## Dataset:
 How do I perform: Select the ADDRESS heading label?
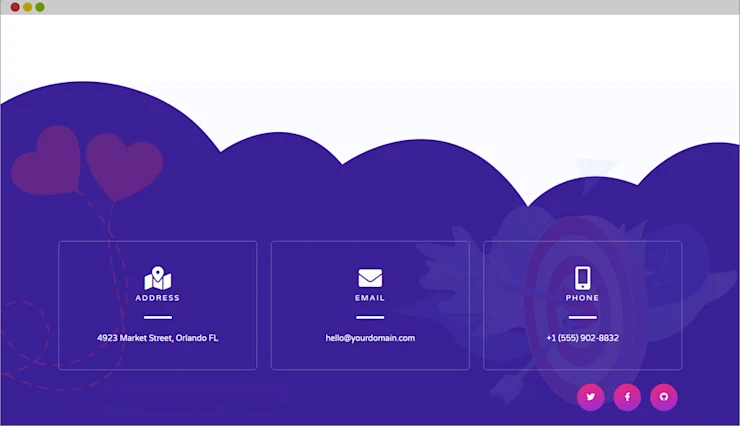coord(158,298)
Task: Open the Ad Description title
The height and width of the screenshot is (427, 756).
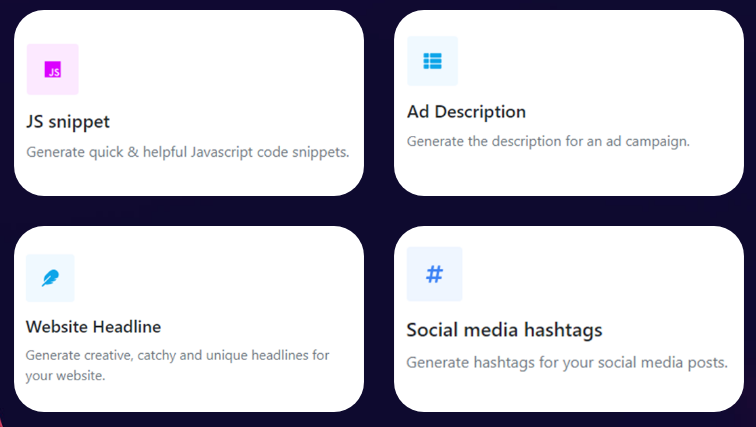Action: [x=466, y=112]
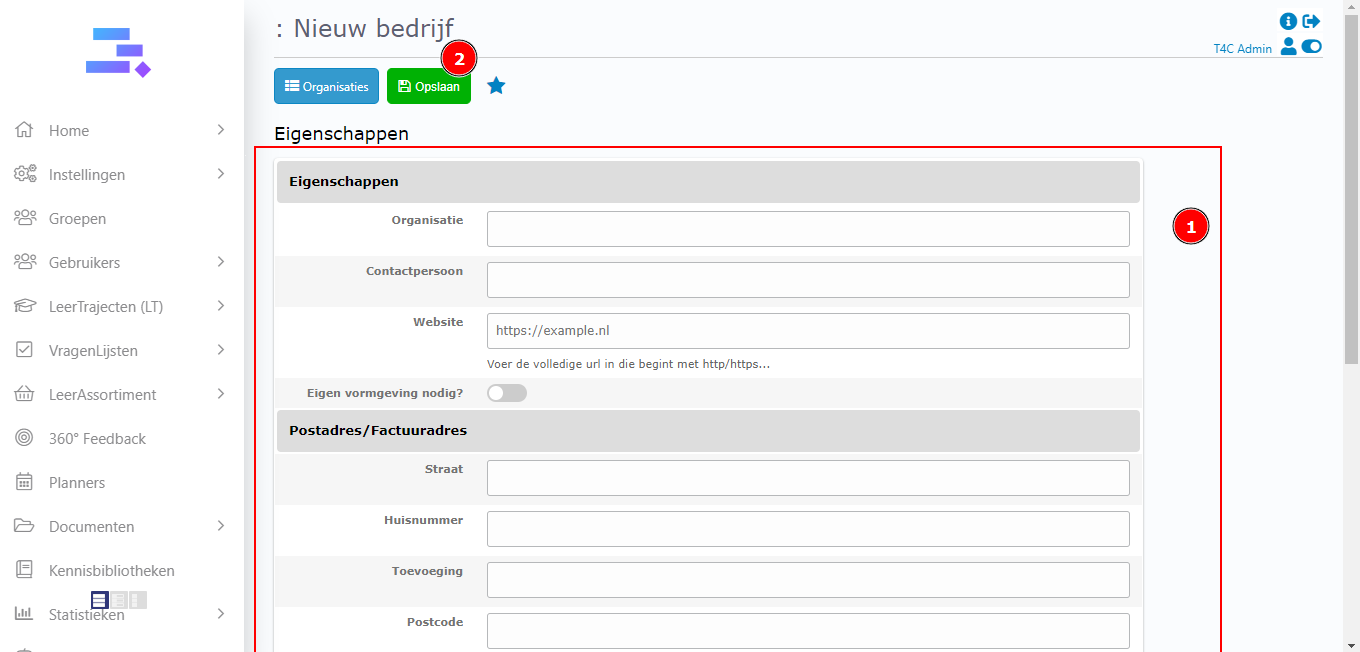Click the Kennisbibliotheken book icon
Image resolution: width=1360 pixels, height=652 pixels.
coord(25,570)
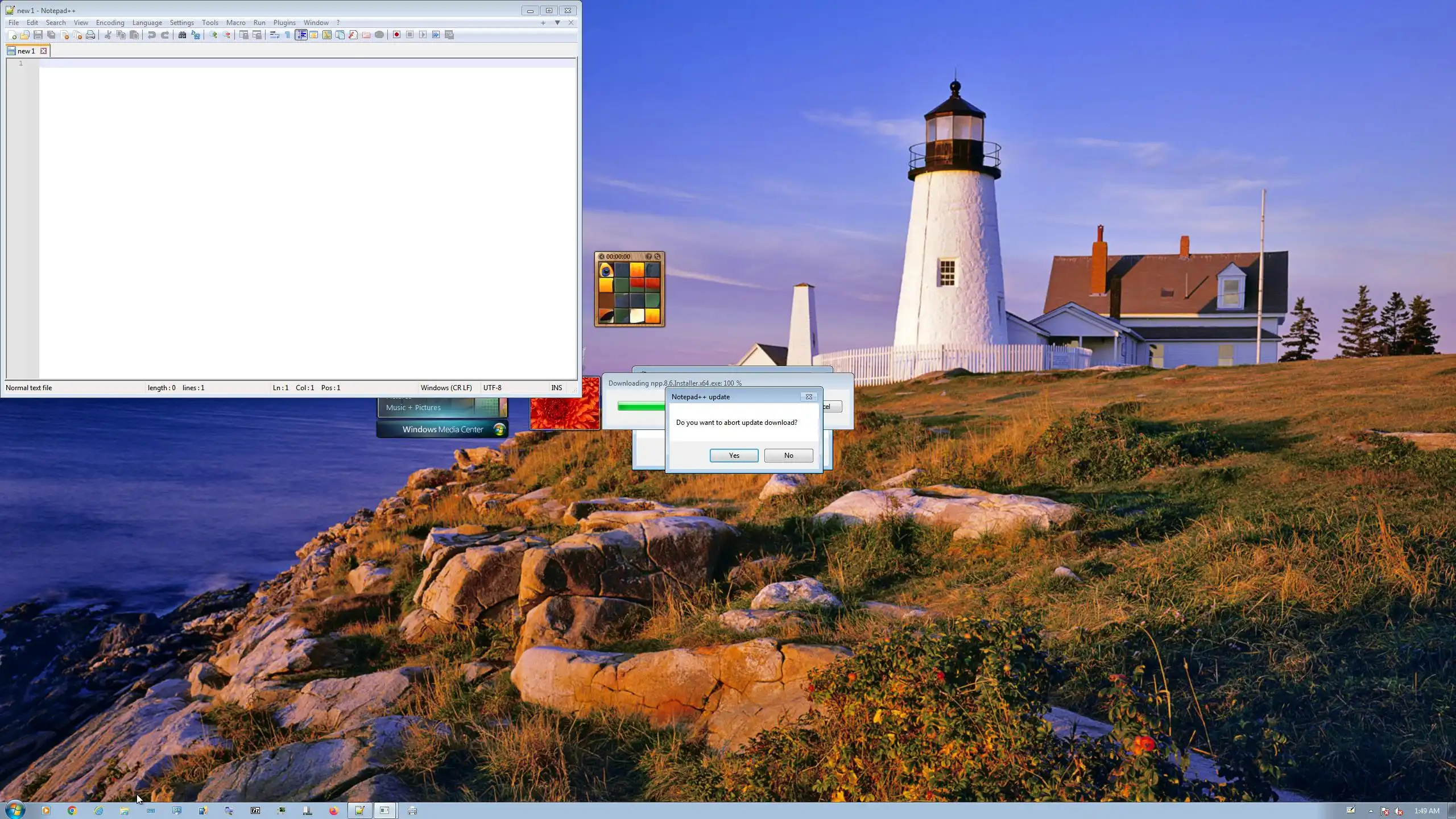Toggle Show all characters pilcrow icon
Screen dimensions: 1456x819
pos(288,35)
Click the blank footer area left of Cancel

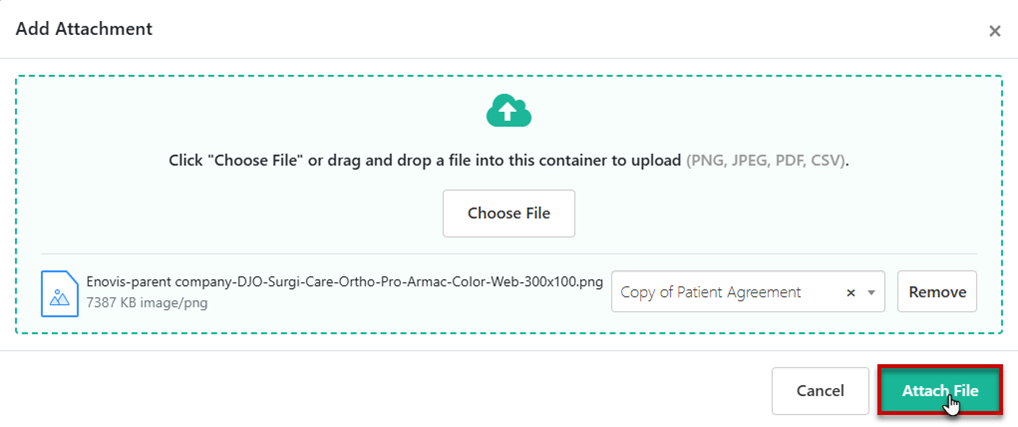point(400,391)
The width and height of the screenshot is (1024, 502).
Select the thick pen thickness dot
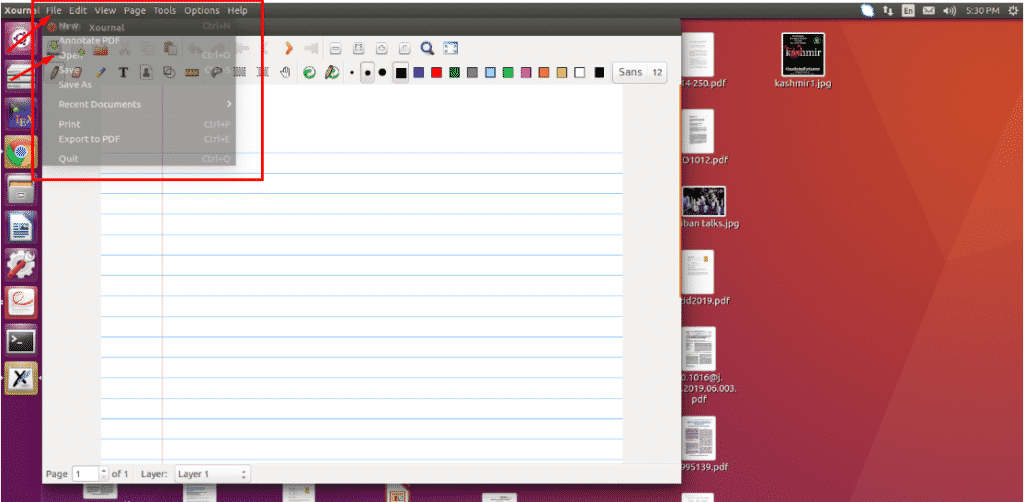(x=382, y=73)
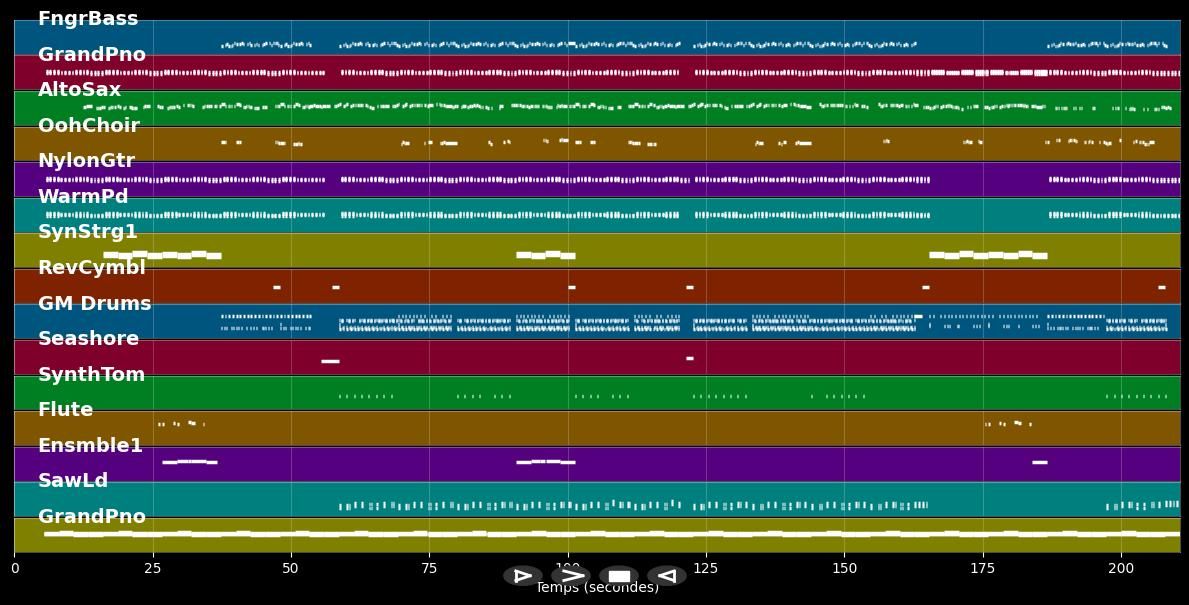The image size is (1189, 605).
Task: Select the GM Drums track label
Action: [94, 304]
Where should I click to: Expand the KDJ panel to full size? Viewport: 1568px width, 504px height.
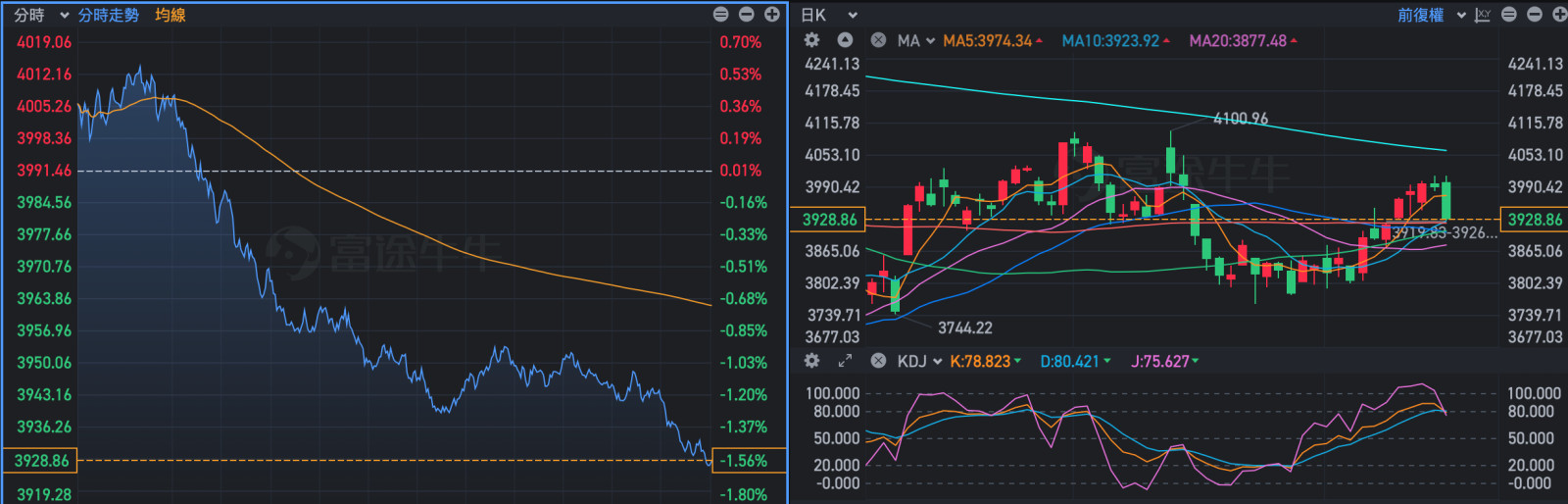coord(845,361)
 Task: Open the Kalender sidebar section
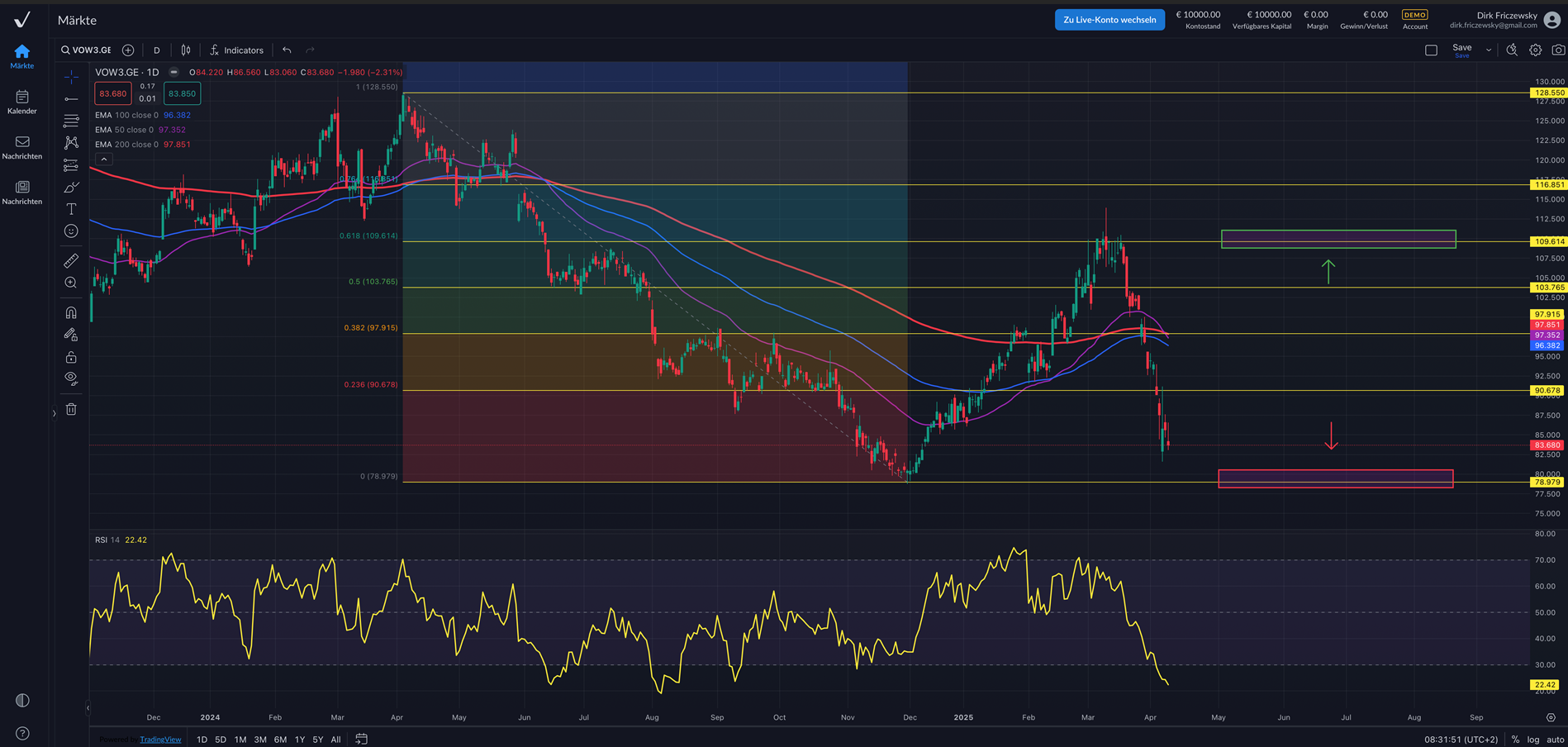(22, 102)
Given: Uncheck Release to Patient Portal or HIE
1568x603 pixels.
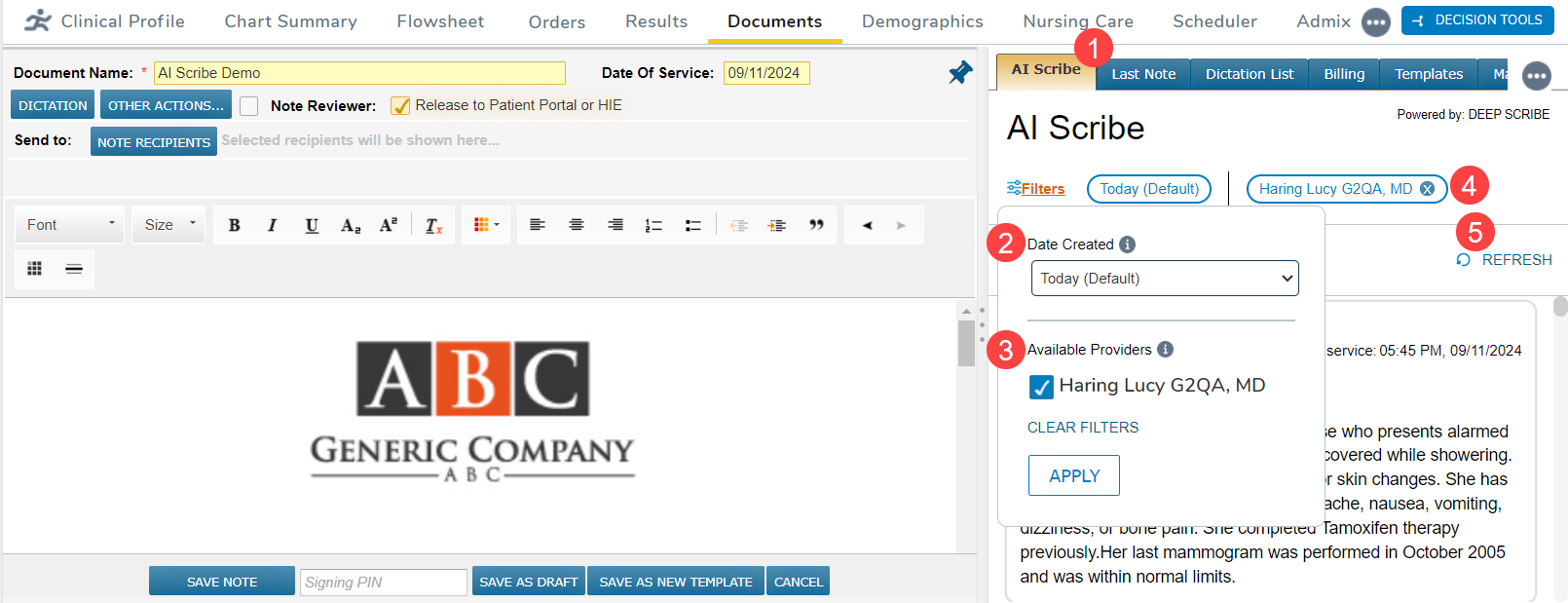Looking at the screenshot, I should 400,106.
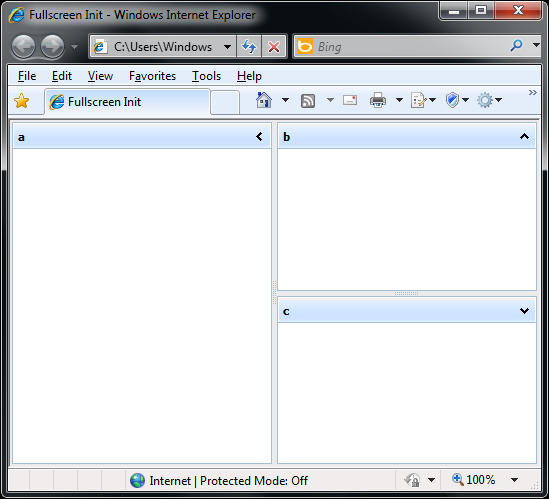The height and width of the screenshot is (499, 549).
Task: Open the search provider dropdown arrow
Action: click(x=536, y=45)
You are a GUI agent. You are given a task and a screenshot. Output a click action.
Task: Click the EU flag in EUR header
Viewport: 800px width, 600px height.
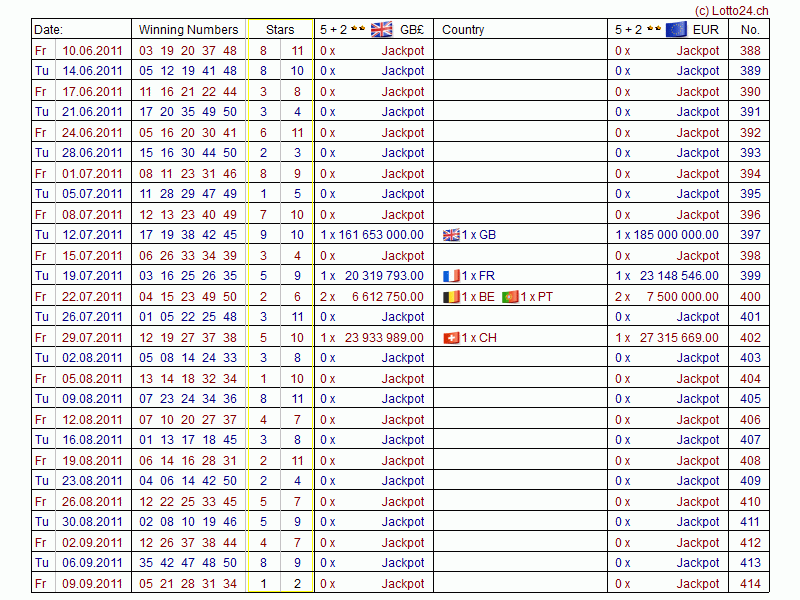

## Instruction:
Rewrite the entries above as a numbered list with one line per item, skipping any blank lines and leaving out the pictures.

## Complete output:
1.  How do I perform: Select the ADDRESS heading label?
2. coord(158,298)
3. Task: Open the Ad Description title
4. The height and width of the screenshot is (427, 756).
5. Action: [x=466, y=112]
6. Click the Kennisbibliotheken book icon
7. Image resolution: width=1360 pixels, height=652 pixels.
8. coord(25,570)
9. Toggle Show all characters pilcrow icon
10. Screen dimensions: 1456x819
11. pos(288,35)
12. Click the blank footer area left of Cancel
13. point(400,391)
14. The width and height of the screenshot is (1024, 502).
15. Select the thick pen thickness dot
16. (x=382, y=73)
17. The image size is (1189, 605).
18. Task: Select the GM Drums track label
19. Action: [94, 304]
20. Where should I click to: Expand the KDJ panel to full size? Viewport: 1568px width, 504px height.
21. coord(845,361)
22.  Task: Open the Kalender sidebar section
23. (22, 102)
24. Given: Uncheck Release to Patient Portal or HIE
25. 1568x603 pixels.
26. Looking at the screenshot, I should 400,106.
27. The height and width of the screenshot is (499, 549).
28. Task: Open the search provider dropdown arrow
29. Action: click(x=536, y=45)
30. You are a GUI agent. You are given a task and a screenshot. Output a click action.
31. Task: Click the EU flag in EUR header
32. Viewport: 800px width, 600px height.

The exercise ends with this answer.